I think, I don’t know if this is the more common one,

but somebody can correct me if I’m wrong.

So, yeah, I was doing a little bit of analysis here on like the distribution of hours in

the data set to see if there were, you know, if it was, if it had daylight savings time

in it or not.

And I concluded that it didn’t.

Is this the environment you usually work in for doing data analysis?

I often, I sometimes use it.

It’s like, it’s nice when you’re sharing an analysis with somebody else and you want to

tell a story about what you did.

Because you have the code at each step and then maybe some output and plots associated

with it.

But when I’m doing, you know, I guess more hardcore development, I’m just using the terminal

version of this and then writing code in Emacs, because I prefer to write the code in Emacs.

And I actually created an Emacs interface to the notebook.

So, if you’re like really an Emacs lover, you can, you know, you can use the notebook

without leaving Emacs.

I haven’t gotten it working myself, but, yeah, it’s pretty wild.

All right, so, so I loaded the data into a slightly different, slightly different format.

I’ll explain why later.

But, so I was looking at, so if we look at, so if we look at an individual, just the timestamps

that are associated with the time series.

So here, let me go back to my, my df above, so if I look at the index here, these are

the timestamps for each of those time series.

So I can do things like request the, an array of hours, so you can extract the hour from

each timestamp.

So if I wanted to do some analysis on by, by hour of day, you could say, you know, data

frame group by data frame index hour, and then if I call the size function on group

by, that just gives me a histogram of the, the number, the count, the number of, you

know, of each hour in the data set, but that you could also compute other more complicated

things.

So if I wanted to get some statistics on the closing, you know, some statistics on

the volume at by, you know, by hour of day, you could say dot volume dot describe, and

let’s try unstack, all right, and then, so that gives us, let me see, where are we, okay,

and so that gives me a table of a bunch of summary statistics for each hour of the day,

so you can see the number of observations for hour nine, and then the mean volume, standard

deviation, min, and then inter-coronal region, and maximum value, so it gives you kind of

a nice facility to do some, some quick summaries of, here, this is a data set with a, with

a half million rows, and, you know, doing all these computations is very, very snappy.

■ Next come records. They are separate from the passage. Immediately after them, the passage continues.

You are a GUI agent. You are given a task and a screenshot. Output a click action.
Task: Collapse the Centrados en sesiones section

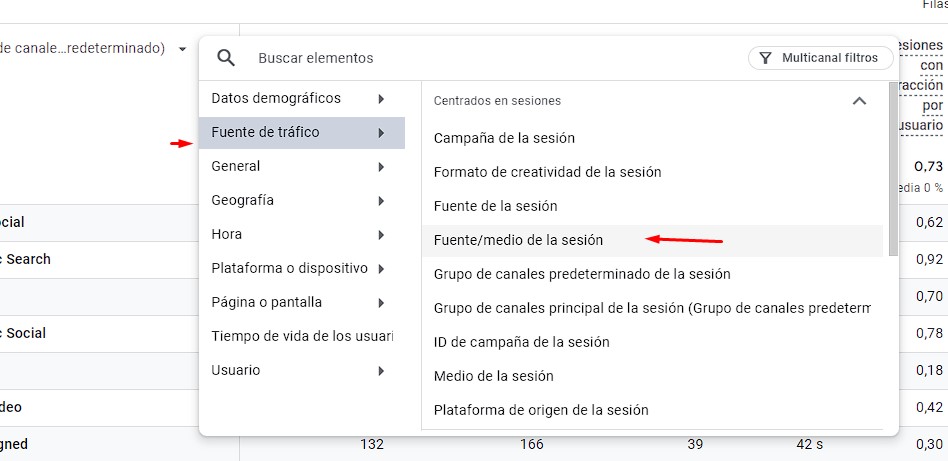858,101
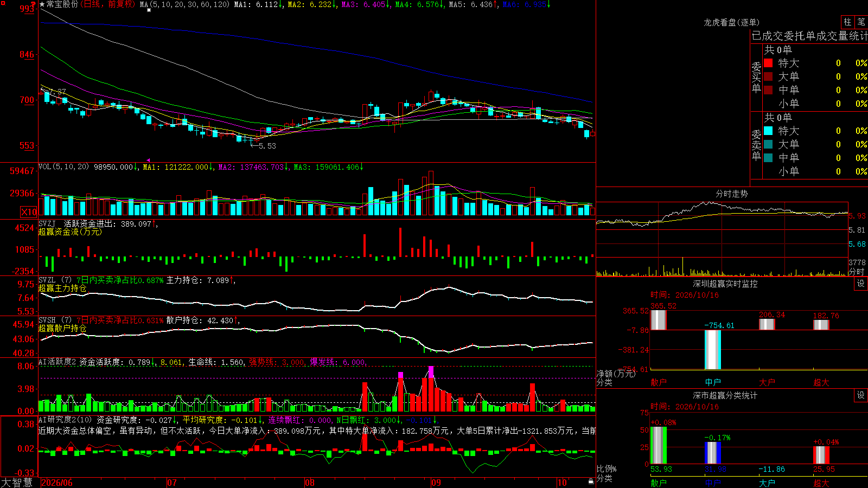Click the star icon before 常宝股份
The height and width of the screenshot is (488, 868).
(42, 4)
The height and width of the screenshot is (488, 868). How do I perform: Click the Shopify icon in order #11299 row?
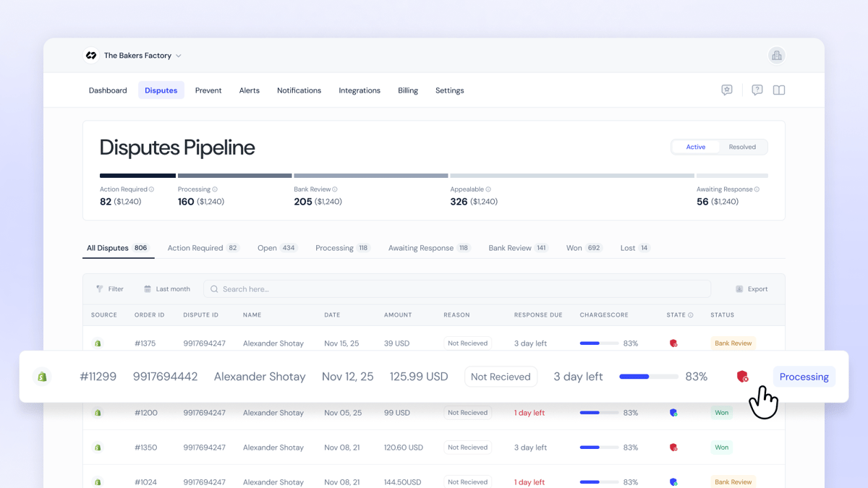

So another nice thing, especially for working with bar data, is a very common computation,

especially if you want to look at sort of event-based studies or, you know, things that

go on around particular times of day, like you might want to look at price actions around,

let’s say, news announcements, you know, which often, you know, data will be released at

10 o’clock in the morning or at 8.30 in the morning, and you might want to look at price

changes from 10 o’clock to 10.05, and every, you know, each day, and then you could sort

of link that up with a data source that had the actual data about the announcements and

what the announcements were, and you could look at reactions to, well, the data’s fairly,

you know, the data’s fairly coarse at the minute bar level, but you can still get some

kind of a picture of what was the market reaction to, you know, to various events during the

day, and you could look, you know, compare, you know, if there were lead or lag relationships,

you know, IBM goes up, and what is that, what impact does that have, either a lead

or a lag relationship on other stock price movements.

So, if we’re doing those kinds of computations on this data, so I guess a lot of what I’m

about to show you is going to be based on that, I’ll come back to this a little later.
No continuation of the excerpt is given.